Norepinephrine suppresses gonadotropin-releasing hormone neuron excitability in the adult mouse.

Norepinephrine (NE) is considered to exert an important modulatory influence upon the activity of GnRH neurons. In the present study, we used a transgenic GnRH-green fluorescent protein mouse model to examine the effects of NE on the electrical excitability of GnRH neurons in male and female mice. Gramicidin-perforated patch recordings demonstrated that NE (10-100 mum) exerted a robust membrane hyperpolarization, with associated suppression of firing, in more than 85% of male prepubertal and adult GnRH neurons (n = 25).
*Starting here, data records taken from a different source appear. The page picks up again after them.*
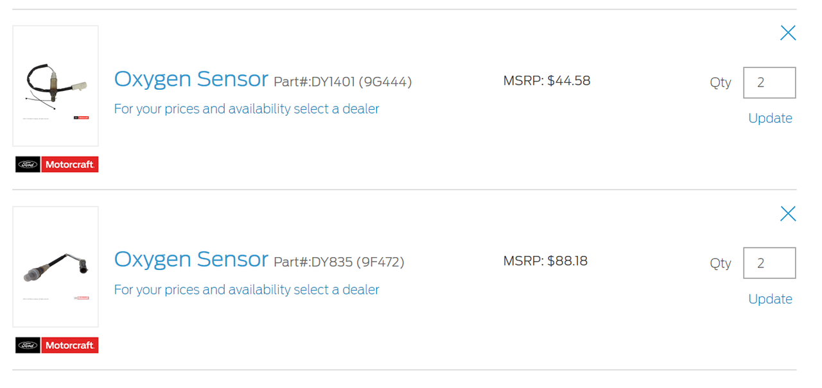
Task: Click the Motorcraft logo under the DY1401 sensor
Action: click(70, 165)
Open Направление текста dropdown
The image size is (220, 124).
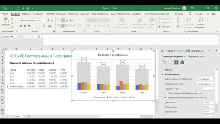pyautogui.click(x=205, y=84)

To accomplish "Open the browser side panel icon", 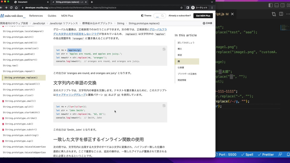I will point(188,8).
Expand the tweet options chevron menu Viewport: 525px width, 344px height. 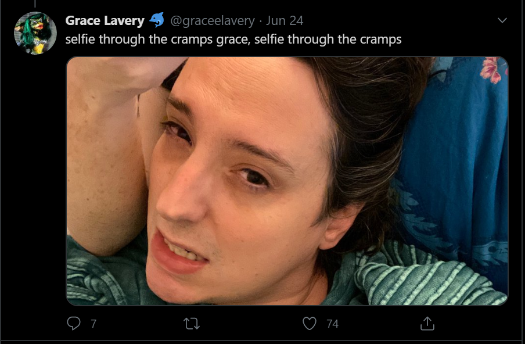[502, 20]
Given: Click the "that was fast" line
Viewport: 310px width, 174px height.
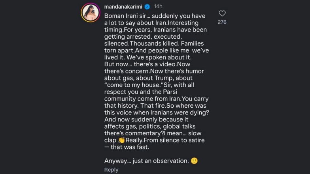Looking at the screenshot, I should tap(131, 148).
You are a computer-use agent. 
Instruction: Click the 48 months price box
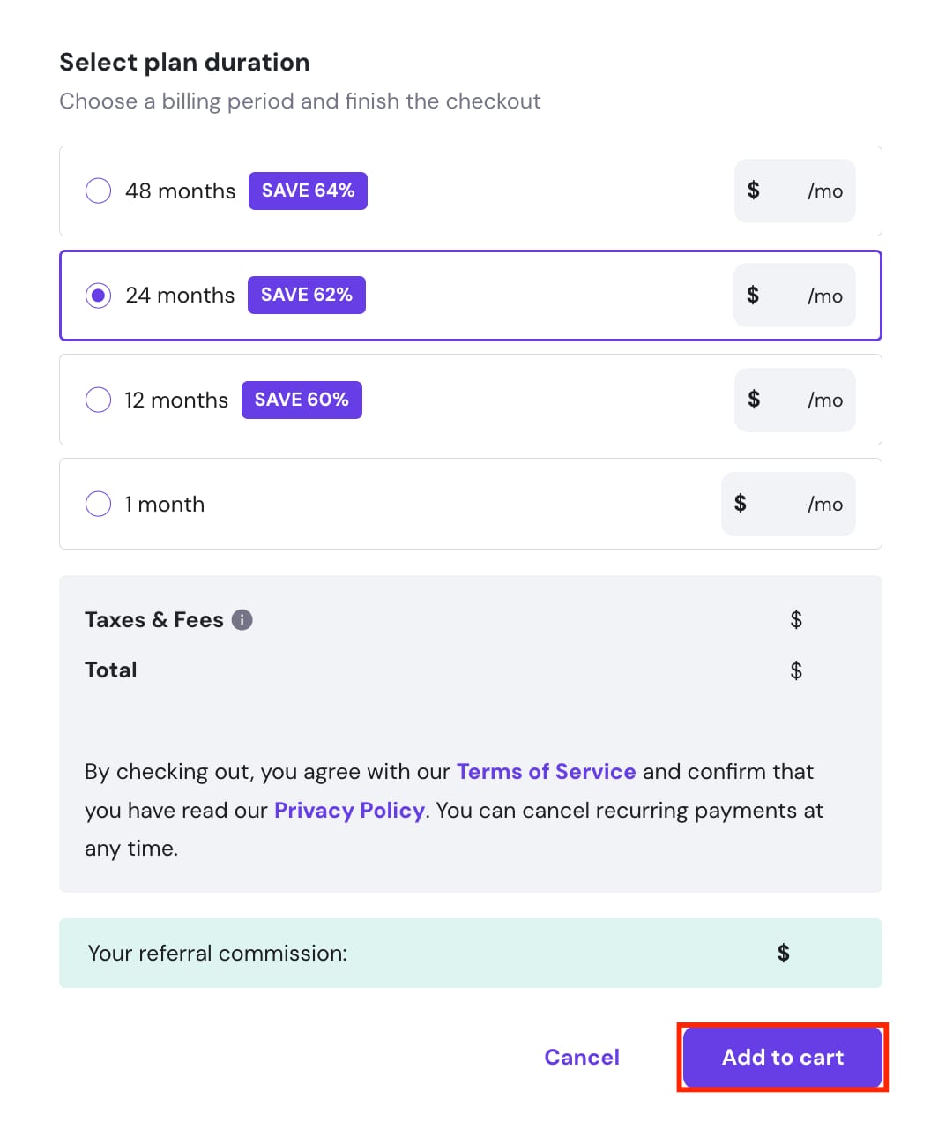coord(794,191)
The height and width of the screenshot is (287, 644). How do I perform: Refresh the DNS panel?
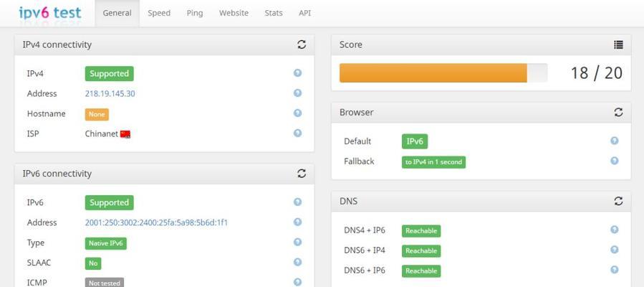pos(618,201)
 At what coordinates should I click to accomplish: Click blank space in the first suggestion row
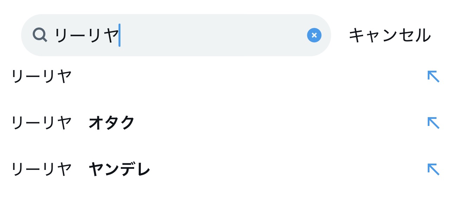click(246, 76)
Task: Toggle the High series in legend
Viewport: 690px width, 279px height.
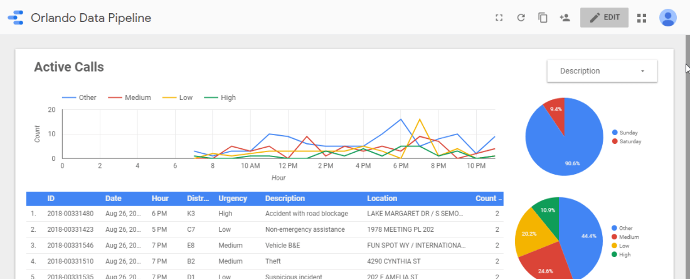Action: point(221,97)
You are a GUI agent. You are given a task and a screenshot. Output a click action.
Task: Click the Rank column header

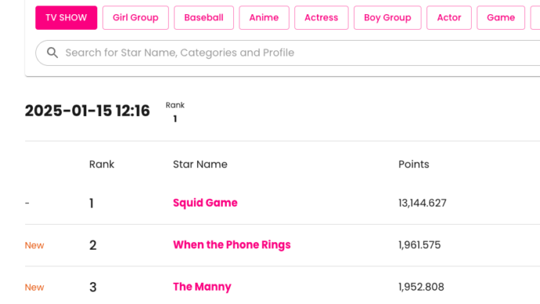tap(101, 164)
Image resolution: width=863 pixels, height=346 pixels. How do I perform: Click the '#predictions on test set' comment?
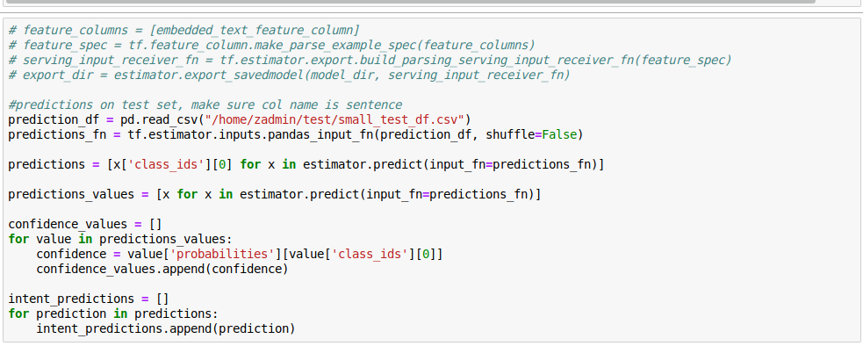(x=205, y=105)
The same hyperpolarizing action was observed in female GnRH neurons from diestrous (91%, n = 11), proestrous (50%, n = 14), estrous (77%, n = 13), and ovariectomized (82%, n = 11) mice. A subpopulation (<10%) of silent GnRH neurons in all groups responded to NE with hyperpolarization followed by the initiation of firing upon NE washout. The hyperpolarizing actions of NE were mimicked by alpha1-adrenergic (phenylephrine) and beta-adrenergic (isoproterenol) receptor agonists, but alpha2 receptor activation (guanabenz) had no effect. Approximately 75% of the NE-evoked hyperpolarization was blocked by the alpha1 receptor antagonist prazosin, and 75% of GnRH neurons responded to both phenylephrine and isoproterenol. These findings indicate that NE acts through both alpha1- and beta-adrenergic receptors located on the soma/dendrites of GnRH neurons to directly suppress their excitability throughout the estrous cycle and after ovariectomy. These data force a reanalysis of existing models explaining the effects of NE on gonadotropin secretion.